Bambino di 2 anni ucciso nel sonno per un fenomeno “molto raro”

Un portavoce del parco l’ha definito un incidente “tragico” e “molto raro”. Sarà anche molto raro, fatto sta che è una tragedia quella avvenuta in Sudafrica, dove un bambino di due anni e mezzo è stato ucciso da un leopardo al Kruger National Park. La vittima era il figlio di un lavoratore del parco stesso.

Quando il padre si è accorto dell’aggressione, ha portato immediatamente il piccolo in ospedale nella vicina città di Shongwe da membri della famiglia dopo l’incidente, ma era troppo tardi. Le ferite erano troppo gravi ed è stato dichiarato morto dai medici. L’attacco sarebbe avvenuto mercoledì sera. La bestia è entrata nell’area dove lo staff vive con le famiglie, separata dal resto del parco da una barriera elettrificata.

Quando i ranger si sono accorti della sua presenza, era ormai troppo tardi.
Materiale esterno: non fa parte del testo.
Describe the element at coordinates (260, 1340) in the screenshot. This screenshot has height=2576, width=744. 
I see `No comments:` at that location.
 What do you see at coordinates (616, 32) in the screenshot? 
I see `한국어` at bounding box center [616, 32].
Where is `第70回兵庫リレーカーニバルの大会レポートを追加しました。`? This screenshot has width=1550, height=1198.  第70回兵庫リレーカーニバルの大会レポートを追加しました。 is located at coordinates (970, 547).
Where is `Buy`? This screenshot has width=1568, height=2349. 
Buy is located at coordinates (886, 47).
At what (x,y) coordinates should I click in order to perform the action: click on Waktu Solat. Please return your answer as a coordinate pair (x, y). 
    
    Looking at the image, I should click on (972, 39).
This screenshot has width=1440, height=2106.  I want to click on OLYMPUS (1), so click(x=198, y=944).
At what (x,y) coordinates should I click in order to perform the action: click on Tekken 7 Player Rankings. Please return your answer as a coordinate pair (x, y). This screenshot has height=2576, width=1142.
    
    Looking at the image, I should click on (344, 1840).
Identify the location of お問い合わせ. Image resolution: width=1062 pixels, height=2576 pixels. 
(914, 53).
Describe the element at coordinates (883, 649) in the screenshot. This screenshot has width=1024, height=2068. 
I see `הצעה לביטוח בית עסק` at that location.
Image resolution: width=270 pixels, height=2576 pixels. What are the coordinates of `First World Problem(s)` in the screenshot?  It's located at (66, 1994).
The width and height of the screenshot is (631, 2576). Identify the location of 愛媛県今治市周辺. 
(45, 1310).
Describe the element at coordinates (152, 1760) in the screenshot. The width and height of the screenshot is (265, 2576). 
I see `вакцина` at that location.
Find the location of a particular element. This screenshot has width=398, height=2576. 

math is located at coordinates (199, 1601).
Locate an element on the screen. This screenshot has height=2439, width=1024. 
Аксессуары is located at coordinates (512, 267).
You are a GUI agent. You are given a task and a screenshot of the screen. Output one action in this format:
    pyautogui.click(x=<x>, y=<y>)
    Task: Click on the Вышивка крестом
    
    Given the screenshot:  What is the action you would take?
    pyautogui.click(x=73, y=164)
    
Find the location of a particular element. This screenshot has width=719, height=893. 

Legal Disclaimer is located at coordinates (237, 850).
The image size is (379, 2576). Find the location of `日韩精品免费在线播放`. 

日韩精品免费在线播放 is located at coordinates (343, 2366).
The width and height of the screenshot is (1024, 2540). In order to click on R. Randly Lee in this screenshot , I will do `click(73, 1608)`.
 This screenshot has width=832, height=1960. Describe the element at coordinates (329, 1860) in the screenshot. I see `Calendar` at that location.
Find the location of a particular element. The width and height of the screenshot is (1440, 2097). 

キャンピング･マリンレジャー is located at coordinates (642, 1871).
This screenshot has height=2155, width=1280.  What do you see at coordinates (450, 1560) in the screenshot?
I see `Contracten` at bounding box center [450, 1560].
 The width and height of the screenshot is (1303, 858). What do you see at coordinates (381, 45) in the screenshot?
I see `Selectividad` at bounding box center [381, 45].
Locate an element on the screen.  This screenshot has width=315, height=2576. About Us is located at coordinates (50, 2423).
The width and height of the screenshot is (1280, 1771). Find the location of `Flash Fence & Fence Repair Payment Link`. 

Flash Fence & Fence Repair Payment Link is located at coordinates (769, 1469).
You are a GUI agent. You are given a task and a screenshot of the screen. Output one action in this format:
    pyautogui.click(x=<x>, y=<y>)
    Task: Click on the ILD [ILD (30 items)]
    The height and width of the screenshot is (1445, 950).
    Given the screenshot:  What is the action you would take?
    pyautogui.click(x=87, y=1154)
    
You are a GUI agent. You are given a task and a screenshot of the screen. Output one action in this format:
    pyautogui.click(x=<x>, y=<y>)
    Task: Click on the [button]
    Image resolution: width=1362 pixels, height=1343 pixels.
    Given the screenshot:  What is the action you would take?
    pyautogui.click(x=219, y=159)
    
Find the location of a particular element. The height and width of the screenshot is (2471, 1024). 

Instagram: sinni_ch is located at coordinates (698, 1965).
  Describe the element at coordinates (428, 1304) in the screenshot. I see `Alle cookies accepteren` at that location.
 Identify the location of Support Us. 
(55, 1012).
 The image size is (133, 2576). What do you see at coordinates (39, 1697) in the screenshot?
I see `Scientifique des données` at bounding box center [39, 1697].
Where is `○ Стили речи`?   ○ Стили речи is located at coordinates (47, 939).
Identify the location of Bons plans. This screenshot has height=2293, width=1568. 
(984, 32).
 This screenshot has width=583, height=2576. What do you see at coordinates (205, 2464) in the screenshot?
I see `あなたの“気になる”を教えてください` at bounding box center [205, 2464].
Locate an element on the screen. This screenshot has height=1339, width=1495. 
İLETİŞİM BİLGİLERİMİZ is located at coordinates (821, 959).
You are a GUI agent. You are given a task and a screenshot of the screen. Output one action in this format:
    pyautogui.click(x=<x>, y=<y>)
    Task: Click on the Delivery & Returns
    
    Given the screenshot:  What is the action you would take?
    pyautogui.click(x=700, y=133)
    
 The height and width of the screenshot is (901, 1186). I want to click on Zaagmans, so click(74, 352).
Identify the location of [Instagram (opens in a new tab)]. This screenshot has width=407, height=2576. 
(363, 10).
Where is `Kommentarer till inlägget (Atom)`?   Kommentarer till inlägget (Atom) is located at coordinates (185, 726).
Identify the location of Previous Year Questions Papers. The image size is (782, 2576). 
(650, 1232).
Hanno provato a braccarlo, ma l’animale aveva già puntato la sua preda. “Il bambino aveva solo 30 mesi”, scrivono i responsabili del Kruger in un comunicato. “La morte è stata accertata dai medici dell’ospedale di Shongwe, dove lo avevano portato alcuni familiari”. Il felino è stato abbattuto per evitare i rischi di ulteriori attacchi.

“L’esatta dinamica dell’accaduto è rimasta poco chiara”, spiega Ike Phaahla, un portavoce del parco, intervistato dalla Bbc, sottolineando come l’incidente sia stato “tragico” e “molto raro”. “In parchi come il Kruger, i predatori interagiscono con turisti e staff e talvolta può succedere che le specie come il leopardo si abituino alle persone e perdano la paura” nei confronti degli umani, ha chiarito Phaahla.

Nel Kruger National Park, grande quasi 2 milioni di ettari, ci sono oltre 500 specie di uccelli e 147 tipi di mammiferi. “Questo è il rischio con cui viviamo quotidianamente mentre aiutiamo a conservare le nostre specie a beneficio di tutti”, ha detto Fundisile Mketeni, capo dell’associazione South African National Parks.
Un rischio che nessuno ha chiesto al bambino se voleva correrlo.